Exercise input —
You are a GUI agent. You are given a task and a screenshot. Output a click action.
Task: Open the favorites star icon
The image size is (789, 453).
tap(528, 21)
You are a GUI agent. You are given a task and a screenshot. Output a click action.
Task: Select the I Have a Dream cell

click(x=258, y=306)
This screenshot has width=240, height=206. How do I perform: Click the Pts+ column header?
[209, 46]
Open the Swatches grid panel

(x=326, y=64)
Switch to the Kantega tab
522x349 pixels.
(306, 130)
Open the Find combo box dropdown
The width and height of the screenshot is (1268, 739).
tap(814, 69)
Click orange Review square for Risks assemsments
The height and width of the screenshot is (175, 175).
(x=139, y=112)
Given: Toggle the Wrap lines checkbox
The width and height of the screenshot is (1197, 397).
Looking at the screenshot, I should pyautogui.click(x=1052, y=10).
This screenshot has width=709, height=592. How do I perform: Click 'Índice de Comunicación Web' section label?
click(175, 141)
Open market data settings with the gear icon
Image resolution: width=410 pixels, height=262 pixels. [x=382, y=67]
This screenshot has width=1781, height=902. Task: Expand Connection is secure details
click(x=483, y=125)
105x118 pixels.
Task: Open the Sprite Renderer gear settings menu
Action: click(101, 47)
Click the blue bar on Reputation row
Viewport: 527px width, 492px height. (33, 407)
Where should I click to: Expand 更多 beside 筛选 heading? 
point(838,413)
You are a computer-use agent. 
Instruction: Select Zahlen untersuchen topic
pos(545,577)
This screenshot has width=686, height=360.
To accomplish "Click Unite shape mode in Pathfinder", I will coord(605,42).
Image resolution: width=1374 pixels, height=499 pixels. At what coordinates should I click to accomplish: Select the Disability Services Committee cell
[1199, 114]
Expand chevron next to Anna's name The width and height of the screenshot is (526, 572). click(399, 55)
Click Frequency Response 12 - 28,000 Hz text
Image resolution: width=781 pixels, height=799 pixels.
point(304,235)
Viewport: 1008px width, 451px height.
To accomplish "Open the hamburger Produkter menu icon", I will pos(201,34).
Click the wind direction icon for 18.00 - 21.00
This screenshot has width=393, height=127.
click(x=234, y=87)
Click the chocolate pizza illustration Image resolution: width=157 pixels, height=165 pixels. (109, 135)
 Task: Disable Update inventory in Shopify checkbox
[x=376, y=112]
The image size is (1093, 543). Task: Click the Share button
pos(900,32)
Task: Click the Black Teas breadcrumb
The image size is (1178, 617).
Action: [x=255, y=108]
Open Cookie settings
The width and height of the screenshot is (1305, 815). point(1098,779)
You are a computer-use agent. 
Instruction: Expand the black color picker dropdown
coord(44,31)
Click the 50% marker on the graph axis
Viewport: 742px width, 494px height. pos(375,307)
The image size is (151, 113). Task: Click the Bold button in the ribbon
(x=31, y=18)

Description of the task —
Output exactly one stretch of the listing: from the line containing "Image resolution: width=781" through the line containing "Click the chocolate", both end lines included.

Solution to the problem —
Image resolution: width=781 pixels, height=799 pixels.
point(304,235)
Viewport: 1008px width, 451px height.
To accomplish "Open the hamburger Produkter menu icon", I will pos(201,34).
Click the wind direction icon for 18.00 - 21.00
This screenshot has width=393, height=127.
click(x=234, y=87)
Click the chocolate pizza illustration Image resolution: width=157 pixels, height=165 pixels. (109, 135)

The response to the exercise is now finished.